Battlepanda: Can good liberals wage wars of mercy?


Always trying to figure things out with the minimum of bullshit and the maximum of belligerence.

Tuesday, July 12, 2005

Can good liberals wage wars of mercy?

Commenter Lawrence Krubner has some questions for me regarding my post on the motivation of terrorists. I think they are important enough to pull out of the comments section and into a post of their own.
Do they have a right to ask us to leave their countries? I've been trying to find something in the great texts of the best known liberal writers on the subject of national sovereignty. I'm surprised at little there is. Locke, Smith, Mill, Bentham and others seemed mostly focus how the citizens should treat their government and how their government should treat them. It's hard to find much on the subject the peace of nations. [snip]

It seems to me that from the point of view of the liberal tradition, there are two possible views regarding the peace of nations:

1.) People have certain basic, inalienable rights and when a government violates these rights it becomes an illegitimate regime which needs to be overthrown.

2.) Nation-states themselves (not the people in them, but the nation states) have certain inalienable rights, and among these are the right to peace.

3.) The people in each country have the right to go unmolested by any government, therefore no government has a right to attack their country, except in self-defense.

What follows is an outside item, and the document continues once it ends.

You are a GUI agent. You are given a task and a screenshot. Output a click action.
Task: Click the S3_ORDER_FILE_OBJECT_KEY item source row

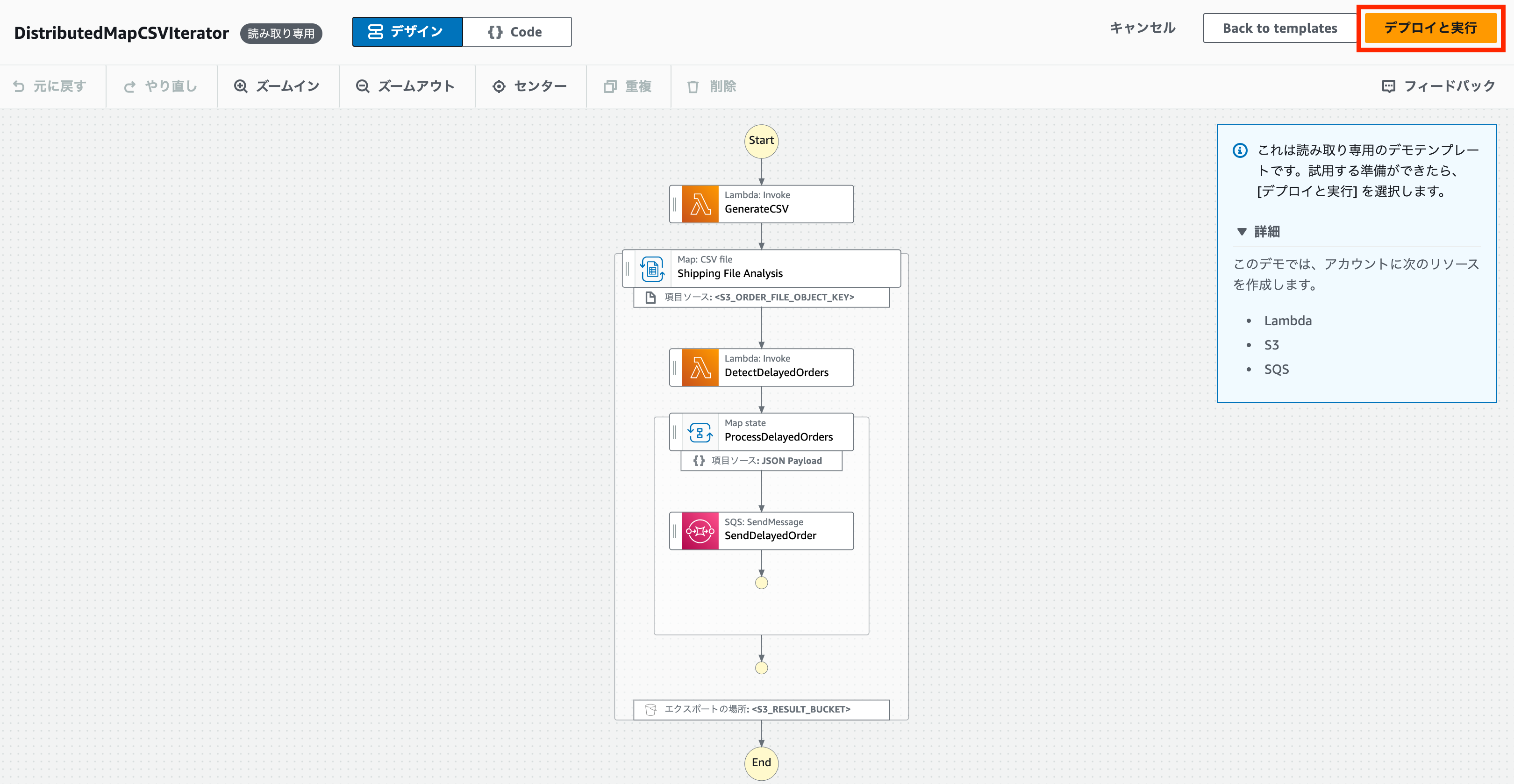point(761,297)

#1 makes the most sense to me, but I think #3 is the one that appeals to most of my friends. [snip]

The problem I have with #2 or #3 above is that they don't explain how the liberal democracies might have stopped the early phases of the Holocaust. Most of us, I think, would like to believe that had we been around in 1938 we would have been in favor of taking action to stop the early phases of the Holocaust, and saving the Jews. But what, other than #1, would have justified the liberal democracies in taking action against Germany?

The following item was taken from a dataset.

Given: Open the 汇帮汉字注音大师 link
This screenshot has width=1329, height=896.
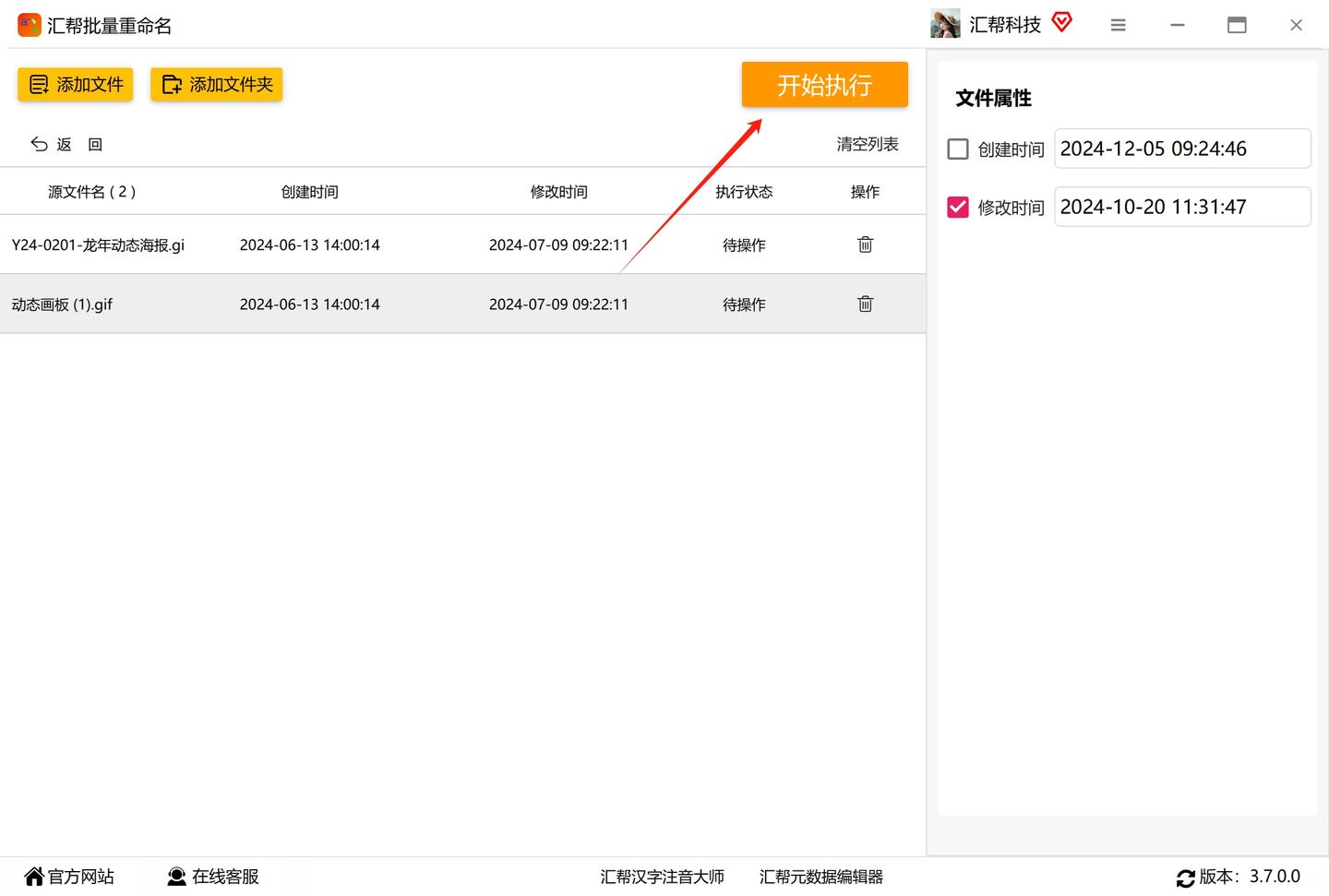Looking at the screenshot, I should point(662,877).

I'm having trouble imagining a really liberal foreign policy that isn't able to justify war against the really, trully horrorific regimes. Are liberal democracies not allowed to make war to expand liberal democracy? If not, what part of liberal theory disallows such wars?
Having read nothing by Lock, Mill and Bentham and only one book by Smith, I cannot address the theoretical framework you seek to understand. All I can tell you is that of all the liberals I've ever come across, none is likely to fail your test and sit by while the holocaust occured because they respect too much the sovereignty of Germany. Why go back to 1938 for such an example? Are we not all of us ashamed of the inaction of our governments in modern day genocides, first in Rwanda, and now in Darfur? You seek to ascribe to your liberal friends viewpoint 3), because we are against the war in Iraq (and for many of us, Afgahnistan), yet our objection to those wars are not based on an ideological aversion to all wars (that are not wars of self-defence), but to the particularly thin moral justification for those particular wars and, more importantly for me, the overwhelmingly likelihood for disasterous outcomes.

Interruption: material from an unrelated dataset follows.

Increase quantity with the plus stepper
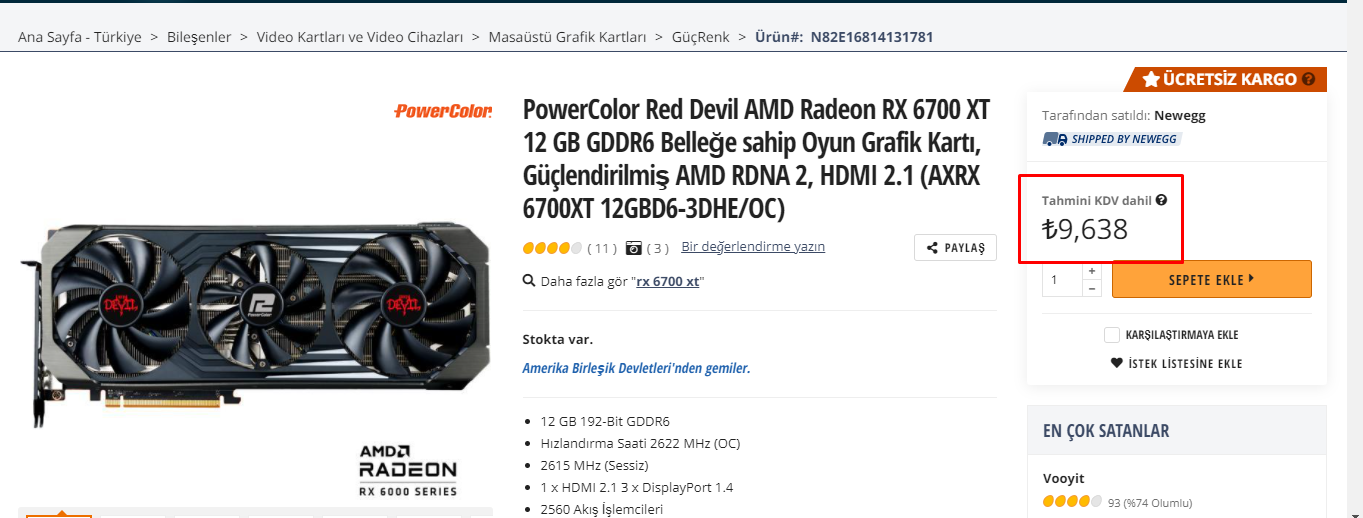 pyautogui.click(x=1092, y=271)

The decision made to invade Iraq and Afgahnistan are made independent of the human rights sins of Saddam and the Taliban. The victims of those regimes are only roped in afterwards, much as a sprig of parsley is heaped on chopped liver. Lets not forget that long before 9/11, I was already getting passionate emails decrying the treatment of Afgani women from my liberal friends, calling for awareness and intervention.

I had to get that out of the way first, but if you read my post again, you'll see that it's actually not written from an ideologically liberal point of view at all, but from a pragmatic point of view. I believe the 'coulds' should be established before the conversation can move productively onto the 'shoulds'. The choice before us in not between emancipated Iraqis showering us with rose petals versus rape rooms. It is between living with a brutal but stable regime for the time being and unleashing war and chaos on the very people we say we're liberating. Even if our intentions are impeccable, which I don't think they are, our action ought to be judged not on those fine intentions, but on the foreseeable consequences of those actions.